Ask for a new scene, and repeat this a few times. Players will put their hands up at different times, and that’s OK. There can be a few good places to edit. Once players feel comfortable with calling for edit points, change gears.

This time, have them put up their hand during scenes when they’re inspired to do something. When a few people have their hand up and the scene reaches a good edit, pause the scene, ask a player with their hand up if their idea is still relevant or if they still want to do it, and have them come in. It might be that the time has passed, in which case, move on to the next person with their hand up. Do this for a while.

After this is comfortable, put the two together.
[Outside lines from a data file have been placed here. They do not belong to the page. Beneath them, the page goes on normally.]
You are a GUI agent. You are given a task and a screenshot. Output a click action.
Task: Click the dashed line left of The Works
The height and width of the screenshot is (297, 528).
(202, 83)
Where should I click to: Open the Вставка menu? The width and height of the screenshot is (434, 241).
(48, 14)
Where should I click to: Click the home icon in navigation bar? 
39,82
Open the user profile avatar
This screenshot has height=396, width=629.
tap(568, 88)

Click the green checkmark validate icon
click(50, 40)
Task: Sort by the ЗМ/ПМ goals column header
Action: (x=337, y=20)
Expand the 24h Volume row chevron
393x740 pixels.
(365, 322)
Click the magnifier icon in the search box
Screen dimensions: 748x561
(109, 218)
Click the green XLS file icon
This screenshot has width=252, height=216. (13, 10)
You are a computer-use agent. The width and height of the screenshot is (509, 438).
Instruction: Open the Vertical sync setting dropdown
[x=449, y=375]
Have players raise their left hand if they think the scene is done, right hand if they have an idea. Ask them to put their hand down if they are no longer compelled to follow the idea. The coach should call the scenes when a few people agree on an edit point, and ask somebody with their right hand up to initiate their idea.

This sounds clunky, and it is. It’s not really how an improviser should improvise, as it requires some mental juggling on the backline.  Its goal is to make improvisers aware of what’s happening inside them. The purpose of the exercise is not to fix anything. It’s not to make people think more, or less, or play differently. Just to “see”, as a Buddhist might say. Just to become aware of what hesitancy is at its core. I was surprised at the results when I did this with the longform team I coach, Surprise Romance Elixir, and they were too. Give it a try, and lose your fear of being on the backline!
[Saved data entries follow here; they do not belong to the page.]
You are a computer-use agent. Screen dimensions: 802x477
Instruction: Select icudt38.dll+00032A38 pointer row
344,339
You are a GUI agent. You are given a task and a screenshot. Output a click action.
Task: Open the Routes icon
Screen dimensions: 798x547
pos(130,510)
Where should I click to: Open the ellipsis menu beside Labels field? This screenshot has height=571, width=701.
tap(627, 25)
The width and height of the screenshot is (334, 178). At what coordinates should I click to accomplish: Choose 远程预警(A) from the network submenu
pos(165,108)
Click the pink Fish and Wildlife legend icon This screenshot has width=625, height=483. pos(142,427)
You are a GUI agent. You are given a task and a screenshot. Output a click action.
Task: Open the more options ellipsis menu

*OK, I said I don’t know how to deal with these two competing compulsions, but that’s not exactly true. In certain situations, I do. And the balance changes depending on the type of show I’m in.

If it’s a Harold, then it’s extremely important to edit in a timely fashion. And you don’t need a fully-formed premise to initiate a scene in a Harold, either. So I’m letting my editing compulsion dominate.

But if I’m doing a narrative show, where the team is crafting a story around a protagonist, then I better have an idea in mind for where I’m taking the story if I initiate a scene, even if it means letting a scene go a bit longer than it should. And if I don’t have a good idea of where to take it, well then, I’m gonna hope somebody else does!

But how you personally balance these two compulsions is a tough conversation to be having unless you can actually recognize when these compulsions happen. You should be able to point to them and say “That’s when my brain thought this scene was over, and that’s when I got the idea to initiate clown medical school.” Which is precisely the point of the above exercise. Try it!